Figure 2. Intratumoral IM are increased following RT

Colon38, Glioma261, and Line1 tumor cells were injected and irradiated as described in Figure 1 and the materials and methods. A. Representative dot plots of intratumoral IM (arrowed black box/circle) assessed by flow cytometry from day 4 post-RT (day 11 of tumor growth) unirradiated and irradiated tumors. Percentage of IM out of CD45+ cells are provided on plots. IM from Colon38 tumors were quantified by %IM of total CD45+ cells (B- top) and these data were normalized based on tumor size and shown as #IM/mg tumor (B- bottom). C. mRNA was isolated from Colon38 tumor homogenate and CCR2 expression was determined by RTPCR at various timepoints post-RT. D. Immunohistochemistry was performed on day 11 unirradiated and irradiated (4 days post-IR) Colon38 tumors as described in materials and methods. * (p < 0.05) represents significance as determined by t-test. n=4-8 for all groups at each time point.

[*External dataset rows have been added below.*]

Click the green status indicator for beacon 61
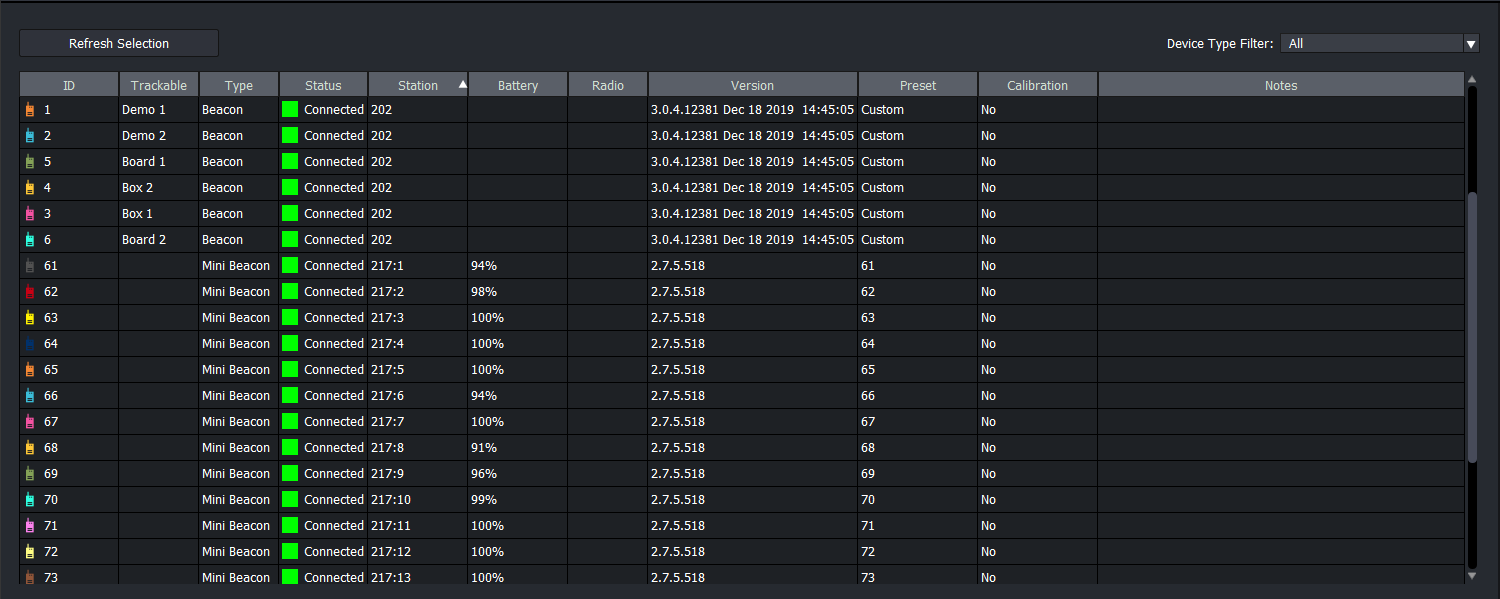The width and height of the screenshot is (1500, 599). click(x=290, y=266)
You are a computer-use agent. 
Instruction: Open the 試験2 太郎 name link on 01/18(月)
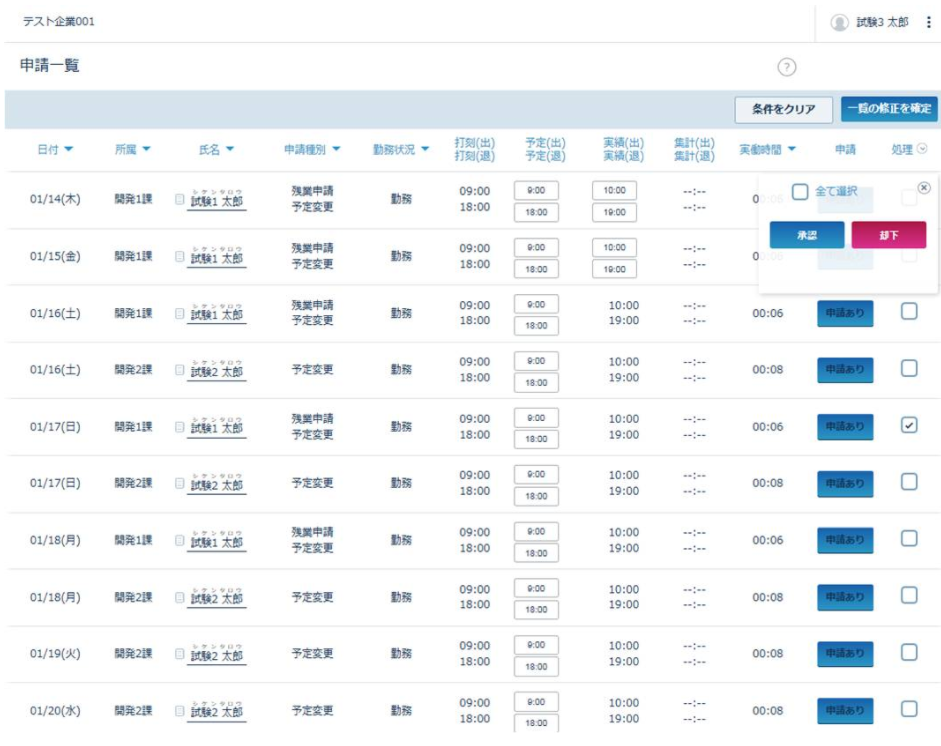[x=217, y=598]
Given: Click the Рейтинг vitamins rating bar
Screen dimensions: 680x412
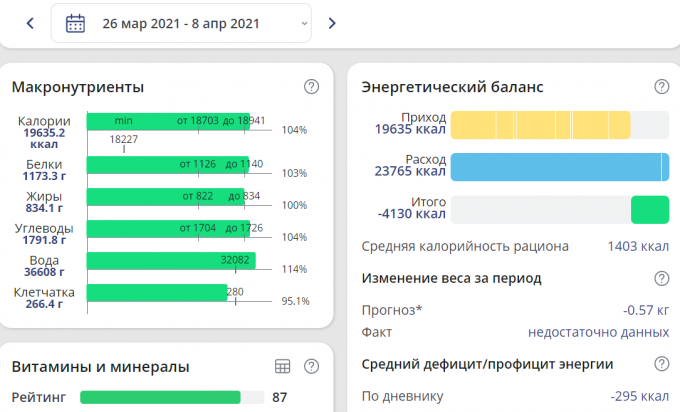Looking at the screenshot, I should click(160, 397).
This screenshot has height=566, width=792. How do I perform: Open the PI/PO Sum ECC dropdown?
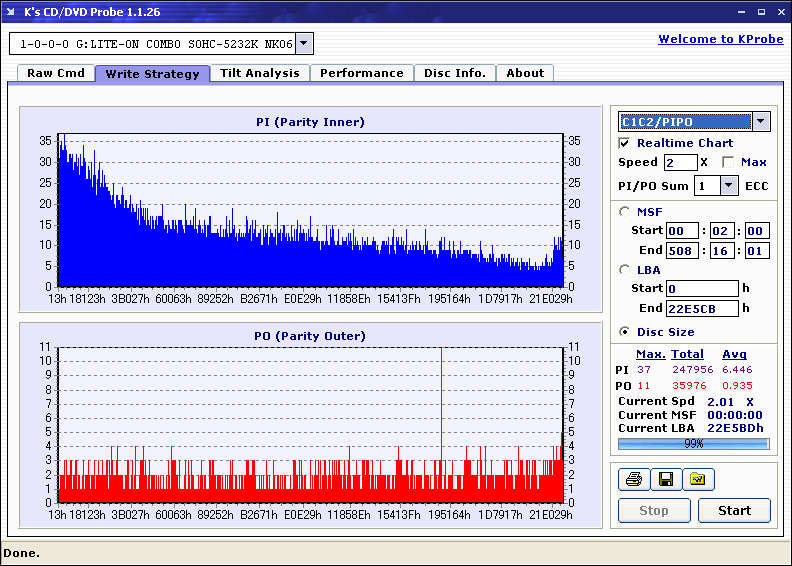pyautogui.click(x=729, y=186)
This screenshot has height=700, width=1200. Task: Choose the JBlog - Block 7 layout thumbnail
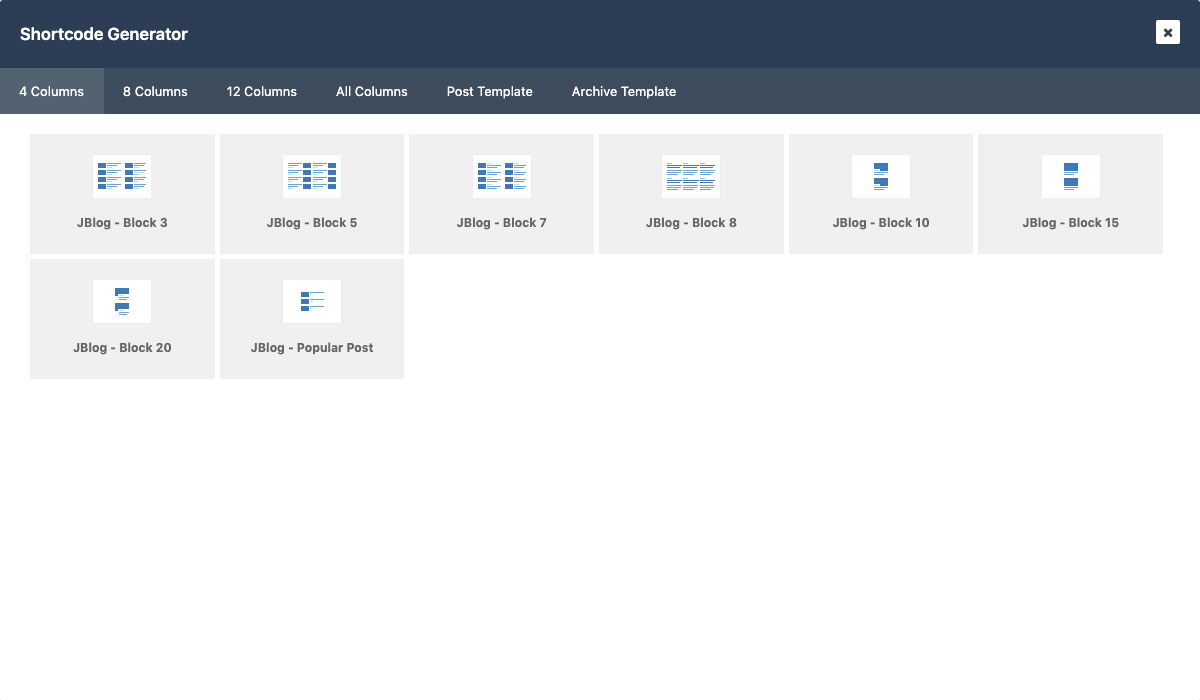click(x=501, y=176)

Figure 3. Radiotherapy modulates various intratumoral cytokines and chemokines

Tumors were injected and irradiated as outlined in Figure 1, and mRNA from day 4 post-RT (day 11 of tumor growth) tumor homogenate was used to examine the expression of various cytokine and chemokines using an BioRad RTPCR plate array. A. A volcano plot illustrating changes in gene expression between irradiated and unirradiated tumors where red defines upregulated genes (2-fold induction), black defines no change, and green defines downregulated genes. Genes that exhibited a significant increase in expression in irradiated tumors (p<0.05) fall above the blue line and are listed in B. Significance determined by t-test. n=3 for each group.

Figure 4. Intratumoral CCL2 and CCL5 are induced by RT

Tumors were injected and irradiated as described in Figure 1. mRNA was isolated from tumor homogenate and CCL2 A. and CCL5 B. expression was determined by RTPCR at various timepoints post-RT. CCL2 C. and CCL5 D. protein expression was quantified by ELISA from day 4 post-RT (day 11 of tumor growth) tumor homogenate. * (p < 0.05) represents significance by t-test. n=4-5 for all groups at each time point.

Figure 5. A CCR2/CCR5 small molecule antagonist (CVC) reverses the radiation-induced increase of IM in peripheral blood and tumor

Tumors were injected and irradiated as described in Figure 1. Starting two days prior to irradiation, mice were treated daily with 15 mg/kg drug or vehicle control s.c. for 15 days. A. Peripheral blood was isolated from the different groups of mice on day 10 (day 3 post-RT) to assess levels of IM by flow cytometry. Day 11 (day 4 post-RT) tumors were dissociated and intratumoral IM B. or TAMs C. quantified by flow cytometry by percentage of total CD45+ immune cells (top panels) and by number of cell/mg tumor tissue (bottom panels). * (p < 0.05) represents significance as determined by t-test. n=4-6 for all groups.

Figure 6. Dual blockade of CCR2/CCR5 (CVC) improves RT efficacy in radioresponsive tumors

Tumors were injected and irradiated as described in Figure 1. Starting two days prior to irradiation, mice were treated daily with 15 mg/kg CVC (CCR2/CCR5 antagonist) or vehicle control s.c. for 15 days. Tumor growth was monitored in unirradiated along with poorly radioresponsive A. and strongly radioresponsive B. tumors. The same experiment was performed in conjunction with CD8+ T cell depletion (200 ug anti-CD8 given every 3 days starting on day 4). Untreated and anti-CD8 data from (A) is duplicated in (B) for reference. Individual growth curves (poor and strong responders combined) from both irradiated vehicle (black) and CVC (red) treated mice are presented in C, D. Percent mice with no evidence of disease (NED) was calculated when tumor size was reduced to non-tumor leg measurements between the irradiated +/- drug groups. * (p < 0.05) represents significance as determined by ANOVA followed by a Tukey post-hoc test. n=8 for both unirradiated groups; 3-4 for poor responders; 8-9 for strong responders. n=6 for anti-CD8 studies. n=12 for NED plot.